Re: [PR] Fix compaction tasks reports getting overwritten (druid)

via GitHub Mon, 04 Mar 2024 20:39:31 -0800


kfaraz commented on code in PR #15981:
URL: https://github.com/apache/druid/pull/15981#discussion_r1512090750



##########
indexing-service/src/main/java/org/apache/druid/indexing/common/task/batch/parallel/ParallelIndexSupervisorTask.java:
##########
@@ -202,6 +202,8 @@ public class ParallelIndexSupervisorTask extends 
AbstractBatchIndexTask implemen
   private volatile Pair<Map<String, Object>, Map<String, Object>> 
indexGenerateRowStats;
 
   private IngestionState ingestionState;
+  private Map<String, TaskReport> completionReports;
+  private final Boolean isCompactionTask;

Review Comment:
   Nit: This should be a primitive `boolean` rather than a boxed one, as we 
never intend to assign `null` to it.



##########
indexing-service/src/main/java/org/apache/druid/indexing/common/task/batch/parallel/ParallelIndexSupervisorTask.java:
##########
@@ -292,6 +296,20 @@ public Set<ResourceAction> getInputSourceResources()
            ImmutableSet.of();
   }
 
+  @Nullable
+  @JsonIgnore
+  public Map<String, TaskReport> getCompletionReports()
+  {
+    return completionReports;
+  }
+
+  @Nullable
+  @JsonIgnore
+  public String getBaseSubtaskSpecName()

Review Comment:
   This is not needed.
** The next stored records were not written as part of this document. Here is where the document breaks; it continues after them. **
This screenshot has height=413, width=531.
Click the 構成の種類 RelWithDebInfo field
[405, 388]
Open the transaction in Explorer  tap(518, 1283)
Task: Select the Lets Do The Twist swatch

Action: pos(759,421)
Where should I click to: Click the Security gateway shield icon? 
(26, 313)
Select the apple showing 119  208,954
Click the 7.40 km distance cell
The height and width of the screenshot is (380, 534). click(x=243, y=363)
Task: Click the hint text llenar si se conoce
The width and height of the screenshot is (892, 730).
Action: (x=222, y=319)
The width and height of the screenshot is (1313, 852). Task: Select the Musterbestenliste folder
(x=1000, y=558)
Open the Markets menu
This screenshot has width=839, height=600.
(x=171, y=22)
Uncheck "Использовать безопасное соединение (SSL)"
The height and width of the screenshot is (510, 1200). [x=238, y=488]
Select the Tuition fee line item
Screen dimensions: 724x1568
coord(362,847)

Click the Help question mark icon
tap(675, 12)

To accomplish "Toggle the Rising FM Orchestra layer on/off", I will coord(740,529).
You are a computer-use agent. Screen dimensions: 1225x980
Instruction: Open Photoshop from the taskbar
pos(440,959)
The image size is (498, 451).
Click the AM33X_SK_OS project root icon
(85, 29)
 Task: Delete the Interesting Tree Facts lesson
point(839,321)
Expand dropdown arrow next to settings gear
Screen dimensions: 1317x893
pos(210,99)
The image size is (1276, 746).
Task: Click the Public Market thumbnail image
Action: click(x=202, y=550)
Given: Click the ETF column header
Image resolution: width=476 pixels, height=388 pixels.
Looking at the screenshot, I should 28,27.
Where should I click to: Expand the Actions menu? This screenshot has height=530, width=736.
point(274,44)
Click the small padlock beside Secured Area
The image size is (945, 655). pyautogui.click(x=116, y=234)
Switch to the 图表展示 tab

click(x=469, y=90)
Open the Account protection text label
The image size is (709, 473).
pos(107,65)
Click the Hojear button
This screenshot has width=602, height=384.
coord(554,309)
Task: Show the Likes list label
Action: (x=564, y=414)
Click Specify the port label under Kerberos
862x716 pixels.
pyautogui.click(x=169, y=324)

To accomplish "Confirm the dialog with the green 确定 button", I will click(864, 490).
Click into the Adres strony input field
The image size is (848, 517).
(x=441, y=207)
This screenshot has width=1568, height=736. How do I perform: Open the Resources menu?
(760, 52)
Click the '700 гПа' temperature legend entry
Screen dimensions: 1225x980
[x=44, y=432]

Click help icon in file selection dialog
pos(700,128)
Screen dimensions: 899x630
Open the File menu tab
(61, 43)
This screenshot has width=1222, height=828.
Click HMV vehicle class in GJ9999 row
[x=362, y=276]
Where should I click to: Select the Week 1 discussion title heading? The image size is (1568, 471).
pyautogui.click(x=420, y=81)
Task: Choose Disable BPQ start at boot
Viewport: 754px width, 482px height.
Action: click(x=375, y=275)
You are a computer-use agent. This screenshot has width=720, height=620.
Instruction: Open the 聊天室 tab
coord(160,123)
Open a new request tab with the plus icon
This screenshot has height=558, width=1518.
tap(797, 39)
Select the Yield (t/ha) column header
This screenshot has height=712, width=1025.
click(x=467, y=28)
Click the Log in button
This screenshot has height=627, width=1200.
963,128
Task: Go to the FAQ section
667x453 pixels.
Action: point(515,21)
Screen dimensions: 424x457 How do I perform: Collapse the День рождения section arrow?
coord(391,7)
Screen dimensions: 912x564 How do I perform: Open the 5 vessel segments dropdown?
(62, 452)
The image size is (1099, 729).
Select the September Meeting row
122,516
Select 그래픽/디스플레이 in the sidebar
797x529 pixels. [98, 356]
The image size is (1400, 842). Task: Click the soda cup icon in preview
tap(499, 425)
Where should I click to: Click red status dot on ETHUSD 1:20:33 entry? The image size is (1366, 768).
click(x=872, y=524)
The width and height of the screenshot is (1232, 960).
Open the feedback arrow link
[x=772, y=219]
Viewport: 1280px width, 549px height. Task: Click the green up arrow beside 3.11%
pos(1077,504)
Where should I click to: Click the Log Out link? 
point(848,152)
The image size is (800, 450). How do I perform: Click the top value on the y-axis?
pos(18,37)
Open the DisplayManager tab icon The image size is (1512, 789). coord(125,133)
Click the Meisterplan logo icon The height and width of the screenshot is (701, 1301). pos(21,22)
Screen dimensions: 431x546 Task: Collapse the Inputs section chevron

Please see the other comment in `CompactionTask`.



##########
indexing-service/src/main/java/org/apache/druid/indexing/common/task/IndexTask.java:
##########
@@ -556,7 +567,8 @@ public TaskStatus runTask(final TaskToolbox toolbox)
     catch (Exception e) {
       log.error(e, "Encountered exception in %s.", ingestionState);
       errorMsg = Throwables.getStackTraceAsString(e);
-      toolbox.getTaskReportFileWriter().write(getId(), 
getTaskCompletionReports());
+      completionReports = getTaskCompletionReports();
+      writeCompletionReports(toolbox);

Review Comment:
   Nit: These two lines have been repeated multiple times. The method 
`writeCompletionReports` can be renamed to `updateAndWriteCompletionReports` 
and modified to do the assignment of the field `completionReports` as well as 
write out the reports.



##########
indexing-service/src/main/java/org/apache/druid/indexing/common/task/CompactionTask.java:
##########
@@ -514,6 +518,9 @@ public TaskStatus runTask(TaskToolbox toolbox) throws 
Exception
               failCnt++;
               log.warn("Failed to run indexSpec: [%s].\nTrying the next 
indexSpec.", json);
             }
+            Optional.ofNullable(eachSpec.getCompletionReports())
+                    .ifPresent(reports -> completionReports.putAll(
+                        CollectionUtils.mapKeys(reports, key -> 
getReportkey(eachSpec.getBaseSubtaskSpecName(), key))));

Review Comment:
   It does make sense to use the same index prefix `_0` or `_1` as was 
originally allocated to the underlying sub-task spec.
   
   But `indexTaskSpecs` is already a list and we just need to get the index of 
the item in the list rather than going through the trouble of fetching back the 
`baseSubTaskSpecName` and only extracting the index from it. You could use an 
`AtomicInteger` to track the current index.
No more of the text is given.